● PROMPT 1
Drawing on the Kerrigan biography, explain in one to three sentences how Kerrigan came to manage the Boston Red Sox in 2001.
● PROMPT 2
Summarize the Kerrigan biography in two sentences.
● PROMPT 3
According to the Kerrigan biography, which team selected him in the first round of the 1974 amateur draft?

● EXCERPTED TEXT
+===+

Joseph Thomas Kerrigan (born January 30, 1954) is an American former Major League Baseball (MLB) relief pitcher, manager, and longtime pitching coach. He played for the Montreal Expos and Baltimore Orioles from 1976 to 1980, and managed the Boston Red Sox in 2001.

Biography
A native of Philadelphia, Pennsylvania, Kerrigan attended Father Judge High School and Temple University where he played in the 1972 College World Series. Later that summer, he played collegiate summer baseball in the Cape Cod Baseball League for the Orleans Cardinals. He was selected in the first round of the 1974 amateur draft by the Montreal Expos. His major league debut was on July 9, 1976. He was acquired along with Don Stanhouse and Gary Roenicke by the Baltimore Orioles from the Expos for Rudy May, Randy Miller and Bryn Smith at the Winter Meetings on December 7, 1977. He played with the Orioles until 1980.

Coaching career
His coaching career began in 1983 when he was named the bullpen coach for the Expos. From 1987 to 1991, he was the pitching coach for three different Montreal farm teams, and in 1992, became the pitching coach of the Expos. From 1997 to 2001 he filled the same role for the Red Sox under manager Jimy Williams, working with 1999 and 2000 Cy Young Award winner Pedro Martínez. In August 2001, after Williams was fired, Kerrigan was named the manager and signed a multi-year contract for the position with then-GM Dan Duquette. However, he led the team to a 17–26 record and, with new ownership taking over in the offseason, was replaced by Grady Little during spring training in 2002.

+===+

● RAW DATA

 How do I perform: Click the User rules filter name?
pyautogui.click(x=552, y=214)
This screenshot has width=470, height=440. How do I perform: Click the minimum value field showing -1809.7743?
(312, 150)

+===+

● WORKED SOLUTION 1
Kerrigan had been the Red Sox pitching coach under manager Jimy Williams since 1997. After Williams was fired in August 2001, Kerrigan was named manager and signed a multi-year contract with then-GM Dan Duquette.

● WORKED SOLUTION 2
Joseph Thomas Kerrigan, a Philadelphia native born in 1954, pitched in relief for the Montreal Expos and Baltimore Orioles from 1976 to 1980. He later coached pitchers for the Expos and the Red Sox and managed Boston in 2001, but Grady Little replaced him during spring training in 2002.

● WORKED SOLUTION 3
The Montreal Expos.